In the Los Angeles theater The Rex, moviegoers watch the film within a film, The Mommy.

The Mommy tells the story of John Pressman, an extremely myopic, uncontrolled diabetic who works as an ophthalmologist's assistant and is progressively growing blind. For unstated reasons, his overbearing mother Alice hypnotizes him and induces him to murder people so that he can remove their eyes and bring them back to her. One evening, John—against his mother's wishes—barricades himself inside of a movie theater playing The Lost World, where he sets about killing the patrons one by one with a scalpel. Once John's rampage becomes apparent, the surviving moviegoers attempt to flee the now sealed-off theater. The police bring Alice to the theater in an attempt to end the siege; in the course of trying to talk John down, Alice is accidentally shot to death by the police. The last scenes of The Mommy show John being placed into police custody and a detective looking upon Alice's corpse one more time.

As The Mommy wears on, patrons of The Rex begin to experience anxiety attacks and disorientation in response to the events onscreen. In particular, one man grows progressively agitated, constantly checking his watch; and a teenage girl, Patty, begins to break down in tears, though she cannot entirely articulate her fear. At a key point in the film, the man exits the theater and approaches the concession stand, where he's recognized by an employee as a frequent patron of The Mommy. Patty's friend, Linda, goes to use the bathroom moments later, and witnesses The Man removing a gun from his jacket and killing the concession worker and another theater employee. The Man drags their bodies to the bathroom—an act synchronized with John killing a woman in the bathroom of a movie theater in The Mommy. Linda escapes the theater and stops a man passing on the street, whom she asks to call the police.

In The Rex, the man barricades the projectionist in the projector booth and then slips back into the theater, where he holds Patty at gunpoint and begins reciting dialogue from The Mommy. When John Pressman begins his theater rampage onscreen, the man begins indiscriminately shooting patrons of The Rex, using Patty as a human shield.
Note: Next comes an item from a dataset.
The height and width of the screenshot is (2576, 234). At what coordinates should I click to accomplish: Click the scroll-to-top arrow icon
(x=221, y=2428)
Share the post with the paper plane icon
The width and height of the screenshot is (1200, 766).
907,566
Outside The Rex, a SWAT team arrives, in synchronicity with the police's arrival at the theater in The Mommy. The police obtain access to the projector booth via the roof and send in a sniper. The man holds Patty hostage in front of the theater, addressing Alice onscreen and asking her to come save him. Attempts by the police to engage the man fail; when the police in The Mommy kill Alice, the man becomes enraged, throws Patty to the ground, and resumes firing into the audience; the police sniper then shoots and kills him. Looking up at the screen, Patty has a vision of John gouging out her eye with a scalpel.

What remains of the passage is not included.